* Exercise tasks:
1. In the UN reform passage, list each thing the text says the collective ability must be strengthened to do.
2. Translate this sentence from the UN reform passage into French: "Nothing is more dangerous to international security than a failed state."

* Supplied passage:

■ ■ ■ ■

We need to focus our discussions effectively. Decisions must include simultaneous action in six key areas if we are to succeed:

1) The Security Council should be made more representative and more legitimate without compromising its effectiveness. But we cannot allow the issue of expansion of the Security Council to dominate and even deadlock much-needed, wide-ranging reform. The Security Council will not be a more legitimate body unless smaller nations, too, have a reasonable opportunity to take part.

2) Development must be the first line of defense. We must provide the resources that are needed to bring nations and people out of poverty. The threats of hunger and poverty, environmental degradation, lack of education and access to health services are real. That is why it is imperative that at the 2005 Summit we also take stock and redouble our determination and efforts to reach the Millennium Development Goals.

3) There is an urgent need to improve our assistance to countries in transition from war to peace. We must strengthen our collective ability to prevent violent conflict, to negotiate effective peace agreements, and to provide comprehensive assistance to sustainable peace. Nothing is more dangerous to international security than a failed state. Such states are not only centres of insecurity and human misery. They may also spark conflict, crime and terrorism elsewhere. The international community must agree on a more consistent and coherent approach to peace-building, with a focus on building key institutions, functions and capacities of a well-functioning state.

4) The United Nations must not again fail to protect innocent civilians. When the responsibilities of a state towards its people are manifestly ignored, the international community cannot remain inactive. However, we need to build greater consensus around the need for such collective action. We need to ensure early diplomatic responses in order to prevent the need for military intervention.

■ ■ ■ ■

* Data shown:
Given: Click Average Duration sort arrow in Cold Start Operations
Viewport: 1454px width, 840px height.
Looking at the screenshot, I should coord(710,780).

■ ■ ■ ■

* Final results:
1.
- Prevent violent conflict
- Negotiate effective peace agreements
- Provide comprehensive assistance to sustainable peace

2. Rien n'est plus dangereux pour la sécurité internationale qu'un État défaillant.